The 13 rebels alleged that there was a conspiracy by the ruling Congress and the TDP to get them disqualified and ensure that there are no by-elections. The rebels said the Congress-TDP game plan was to somehow avoid by-elections. "Fearing defeat in the by-polls, the Congress and the TDP are now playing a new drama to delay our disqualification," they alleged. The Constitution prohibited the defections, though the Tenth Schedule permitted large-scale defections in the name of merger. It is obvious that defectors do no more fear the law that disqualifies them. Legislators are defecting with impunity and most of the times there is a demand for immediate disqualification.

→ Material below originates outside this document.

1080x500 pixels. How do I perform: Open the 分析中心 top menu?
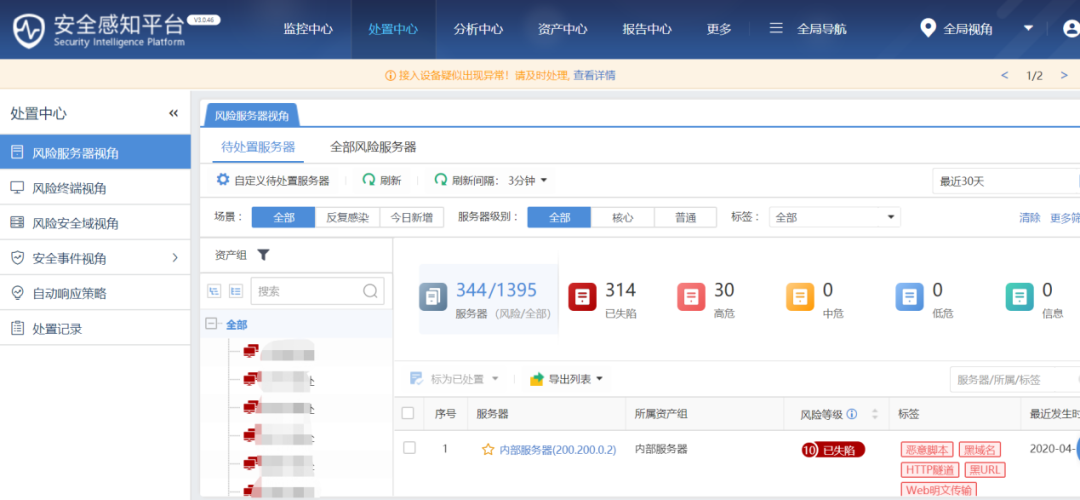[x=478, y=29]
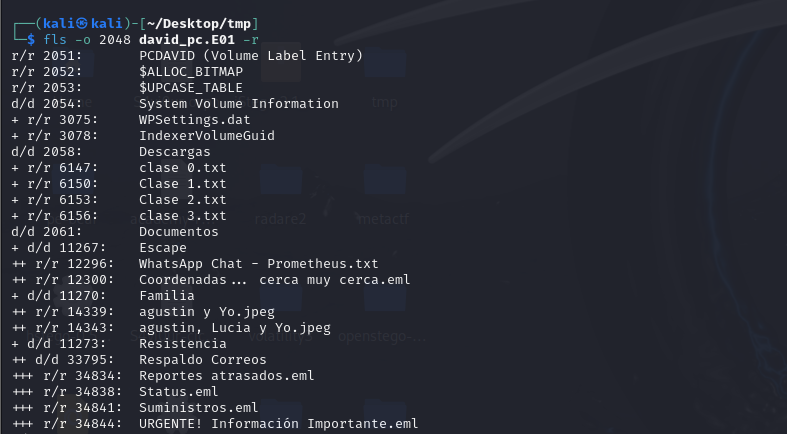Screen dimensions: 787x434
Task: Click the Escape directory entry
Action: (x=163, y=247)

Those who defected to the YSRCP are confident of returning to the Assembly. These developments show the futility of the law of defections being part of the Tenth Schedule. The anti-defection law has failed for four reasons. Firstly, the holder of office of speaker is not apolitical, but definitely belongs to the ruling party and it is difficult to imagine that such an office-holder would act against the interests of his or her parent party.

Secondly the Speaker is not inclined to believe that he has inherent powers to act and order when an obvious defection takes place and not ready to use suo motu powers. He waits for someone to file a complaint. Thirdly, he has discretion in choosing the time of his order. Fourthly, there is no period of limitation prescribed for filing a complaint or ending the trial. The delay to decide an obvious thing about defection, i.e. disqualification, reduces the Speaker's adjudication based on the law of defection into a joke.

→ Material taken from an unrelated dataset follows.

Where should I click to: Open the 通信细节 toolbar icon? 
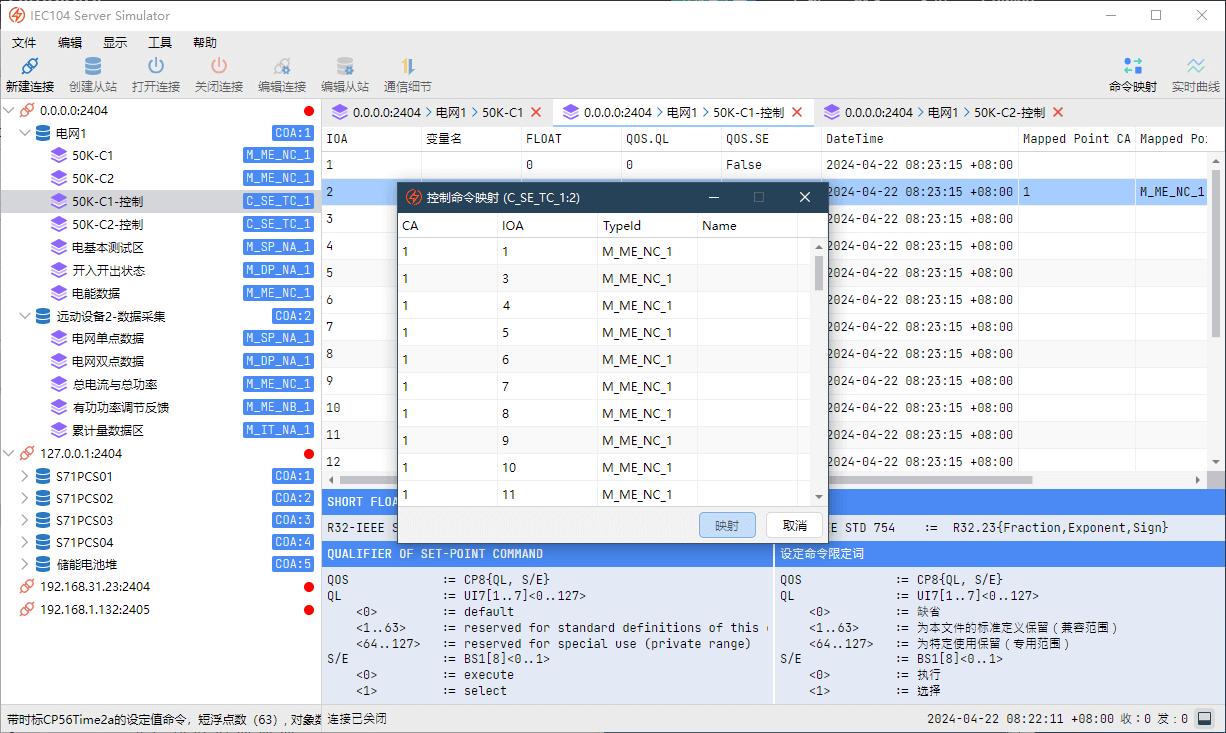pos(408,67)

The latest disqualification was a well-calculated and safe move for the Congress party as it neither led to by-elections nor did it destabilize the State government. In addition, it removed nine rebels and reduced the threat of being voted out. The defections were expected by both the Congress and the TDP, while the YSRCP was waited for them. They have meticulously chosen a date beyond June 3, the day on which 13th Assembly was constituted in 2009, because the disqualification before that date would have led to by-elections, which would have been inconvenient for the ruling party.

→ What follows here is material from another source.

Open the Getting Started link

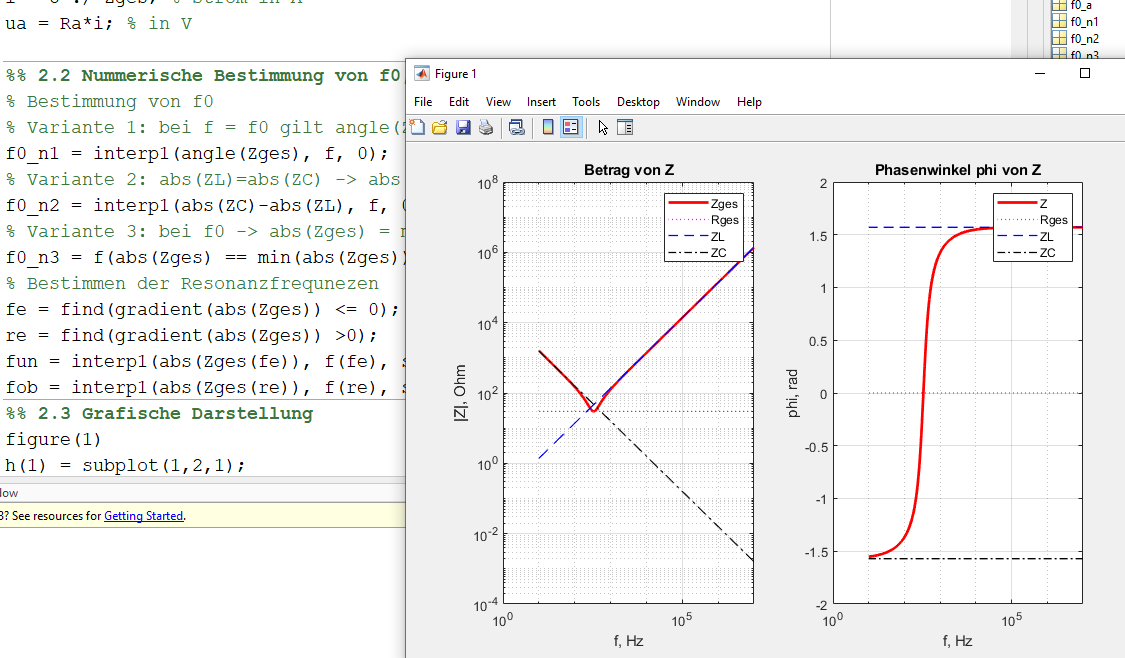(143, 516)
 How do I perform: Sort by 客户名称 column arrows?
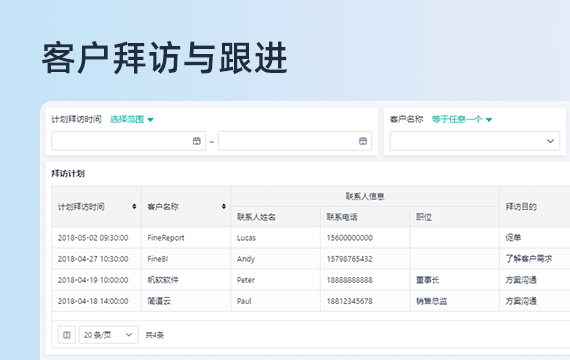pyautogui.click(x=224, y=207)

If defection helps the ruling party, disqualification is out of question. If it harms the government, the Speaker does not hesitate to disqualify defectors. But those disqualified will take the issue to courts and continue in office comfortably for the rest of the term.. Delay and postponement are the strategies to hoodwink the constitutional provisions. Above all this, the easy and huge money plays a very destructive role as legislators are not worried about re-election. Black money can paint the democracy in black.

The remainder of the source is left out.